La caméra suit l’héroïne au plus près, souvent portée, parfois tremblée. Les cadrages serrés, la profondeur de champ réduite, l’enfermement de l’image produisent une sensation physique d’étouffement. Pas de lyrisme ici, pas de beauté salvatrice. Les sons hospitaliers, les pas précipités dans les couloirs, les voix administratives scandées comme des menaces, les cris des policiers qui frappent les formulaires : tout compose un paysage acoustique où la violence bureaucratique est plus audible que visible.
Comme toujours avec Ben Hania, le film avance dans une zone hybride. Ce n’est ni le documentaire pur ni la fiction dramatique. Ce choix pose une question éthique : peut-on styliser un événement traumatique ? La cinéaste répond en déplaçant son regard. Elle ne filme pas le viol mais ses conséquences administratives. Elle détourne la mise en scène de la violence pour la reporter sur l’appareil institutionnel qui la réplique. La fiction permet alors d’exposer ce que l’enquête journalistique seule ne pourrait montrer.
La Belle et la meute montre la parole dans tous ses états : fragmentée, haletante, répétée, contredite. La victime parle pour exister, mais chaque institution lui demande de parler autrement : preuve, date, heure, détail, récit stabilisé. Le film rend sensible le décalage entre la parole subjective, encore tremblée par la peur, et la parole administrative qui exige une version maîtrisée, cohérente. Au fil des scènes, on comprend que la vérité n’existe aux yeux des institutions qu’une fois traduite dans leur langue.
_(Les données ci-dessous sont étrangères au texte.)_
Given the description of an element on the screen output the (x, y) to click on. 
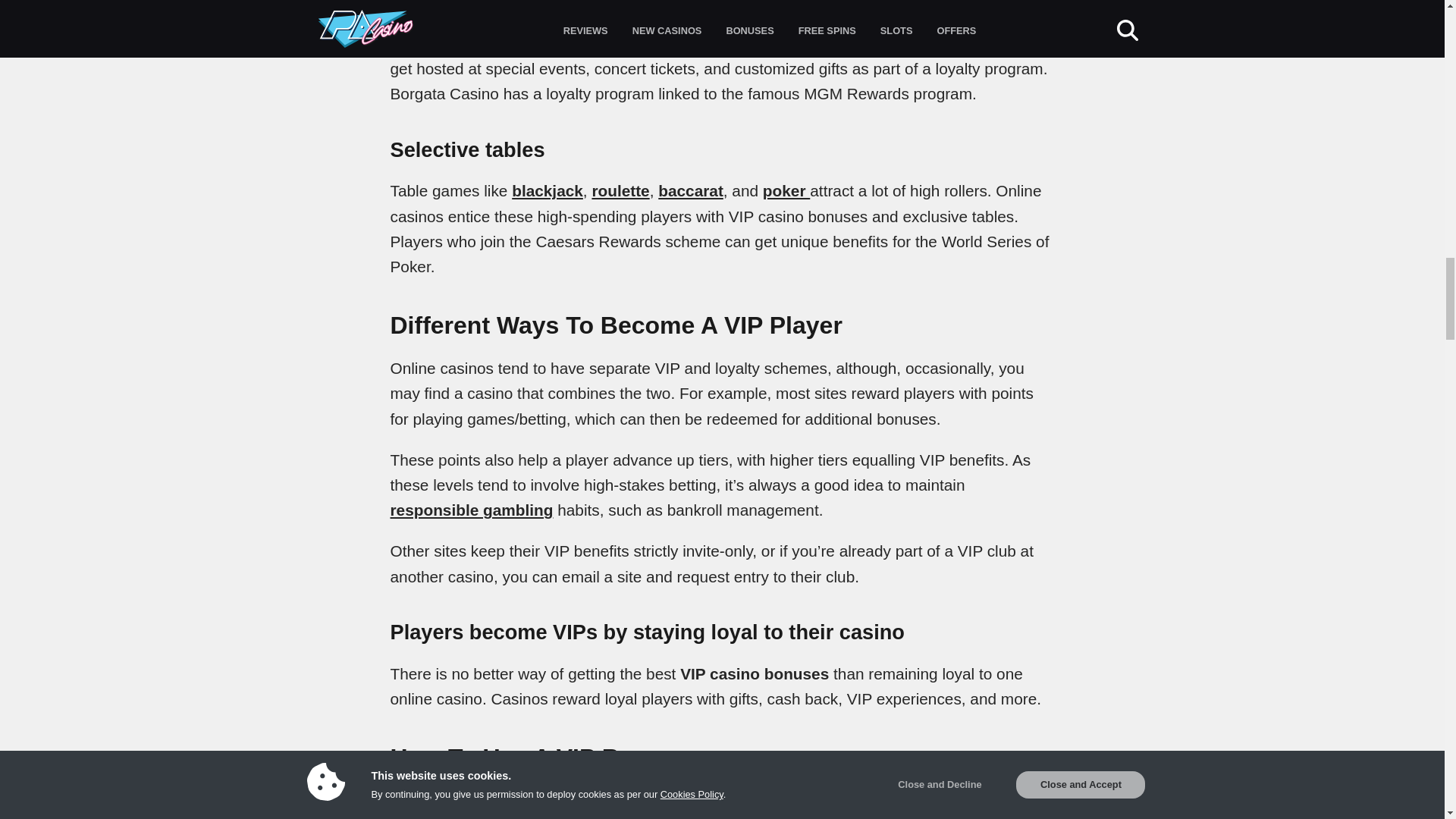
responsible gambling (471, 509)
poker (785, 190)
roulette (620, 190)
blackjack (547, 190)
baccarat (690, 190)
Ben Hania filme son héroïne comme un corps exposé malgré lui. La caméra s’attarde sur les gestes médicaux, les examens, les manipulations. Le spectateur voit un paradoxe : ce qui devrait soigner envahit parfois le corps comme une intrusion supplémentaire. La performance de l’actrice porte ce double mouvement : fragilité et résistance. Elle veut tenir debout, dire, raconter, affronter. Mais sa présence physique révèle la fatigue, la douleur, l’humiliation, sans jamais en faire une image de victimisation attendue. Son corps est la page sur laquelle s’écrit tout le film.
Où me situer ?
Le film se maintient à hauteur de regard, parfois même à hauteur de souffle, et c’est là que je mesure la justesse de son geste. J’admire la précision du dispositif, l’exigence de la mise en scène, cette capacité à faire naître la pensée depuis les images plutôt qu’à plaquer une démonstration préexistante. Mais il arrive aussi que cette rigueur se referme sur elle-même : le radicalisme du dispositif peut tourner au corset, et la dramatisation de ce fait divers interroge.
Quelle lecture en tirer ?
Au terme de cette nuit interminable, Ben Hania montre combien la « matérialité » exigée par la loi (certificats, expertises, preuves) peut devenir un instrument de disparition de la victime. La Belle et la meute politise l’attention en montrant que la justice dépend autant des protocoles que des personnes qui les incarnent. Son féminisme n’est pas déclaré ; il est agissant. Il montre comment l’incrédulité, le soupçon, la lenteur et les procédures deviennent des outils de domination. Il rappelle aussi que croire une femme est un geste de soin.